Feb 02, 2023

Kansas AG, legislators take aim at crush of robocalls

Posted Feb 02, 2023 2:00 PM
Sen. Rob Olson, left, an Olathe Republican and chairman of the Senate Utilities Committee, wants to increase the state’s response to irritating robocalls often placed by financial scammers. (Rachel Mipro/Kansas Reflector)
Sen. Rob Olson, left, an Olathe Republican and chairman of the Senate Utilities Committee, wants to increase the state’s response to irritating robocalls often placed by financial scammers. (Rachel Mipro/Kansas Reflector)

By  TIM CARPENTER
Kansas Reflector

TOPEKA — Gullible Kansas consumers and the state’s elderly population repeatedly victimized by telephone scammers land on so-called sucker lists sold to unscrupulous marketers, charities and organizations willing to pay for leads on potential victims.

“We have some consumers who just keep getting scammed,” said Fran Oleen, state deputy attorney general for consumer affairs. “The ones that are really problematic and concerning to us are … from especially elderly consumers.

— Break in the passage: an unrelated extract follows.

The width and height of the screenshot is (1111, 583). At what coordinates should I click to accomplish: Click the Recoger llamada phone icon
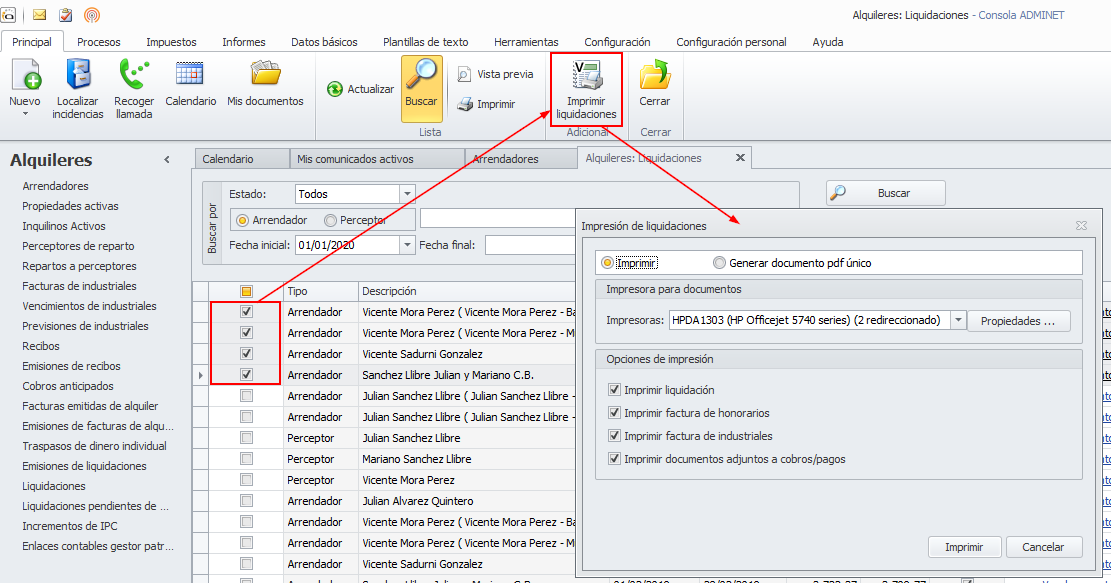tap(134, 77)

A lot of them are lonely and alone, and we see romance scams a lot.”

The consumer division chief for Attorney General Kris Kobach, who was sworn into office in mid-January, said Monday during a Senate hearing one of the many challenges for investigators was the reality of robocall technology evolving more rapidly than laws governing those businesses.

“It’s like whack-a-mole. Soon as you get this one stopped they’re going to come up with a new one,” she said.

Sen. Rob Olson, an Olathe Republican who chairs the Senate Utilities Committee, said a personal legislative goal over the next couple years was to make Kansas among the top states in terms of deterring robocalls. He said state lawmakers could work in partnership with Kobach and perhaps incentivize telecommunications companies to engage more aggressively in the fight against robocall businesses.

“We want to be your partner and get to the bottom of this,” Olson told Oleen. “A lot of wasted time and a lot of fraud going on. We can’t eliminate it all, but let’s do what we can. Maybe they’ll stay away from Kansas if they know we’re serious.”

Oleen said the attorney general was eager to amend state law to push back against the robocall plague. She said the office of attorney general in Kansas eceived 231 robocall complaints from January 2022 to January 2023. Of that total, the office opened 68 investigations of potentially illegal robocalls. The attorney general didn’t file any lawsuits tied to those complaints last year, she said.

“To explain that, most of the investigative requests ended in ‘no jurisdiction’ or a finding of ‘no violation,'” she said.

However, she said the Federal Trade Commission received in 2022 about 29,000 robocall complaints from Kansans. She said the attorney general’s office would seek additional legal tools through the Legislature to initiate investigations of some of those FTC complaints.

Kansas joined an anti-robocall task force in July with 49 states and territories. Most, but not all, robocalls should be viewed as scams and a majority of robocalls originate overseas, she said.

Sen. Mike Thompson, R-Shawnee, suggested the attorney general’s office “stop the one guy in India named ‘Brad'” who appeared to be responsible for robocalls coming into Kansas.

“We have proof that a lot of them come from India,” Oleen said. “We have suspicions that some of them come from a couple other countries. We would propose possibly working with the Kansas Fusion Center to work on some intelligence to try and figure out if there was anything we could do on a federal level or state level.”

The Kansas Intelligence Fusion Center was established in 2009 as a joint endeavor between the attorney general’s office and the adjutant general’s department. The center’s mission is to generate intelligence analysis useful for homeland security policy and relevant threat warnings.

In response to inquiries from senators, Oleen said Kansas had trouble verifying senders of waves of political texts sent during the 2022 election cycle.

“Entities, which we had a hard time identifying, were sending texts supposedly on behalf of the candidate that the candidate did not endorse,” she said. “I personally got a couple of them.”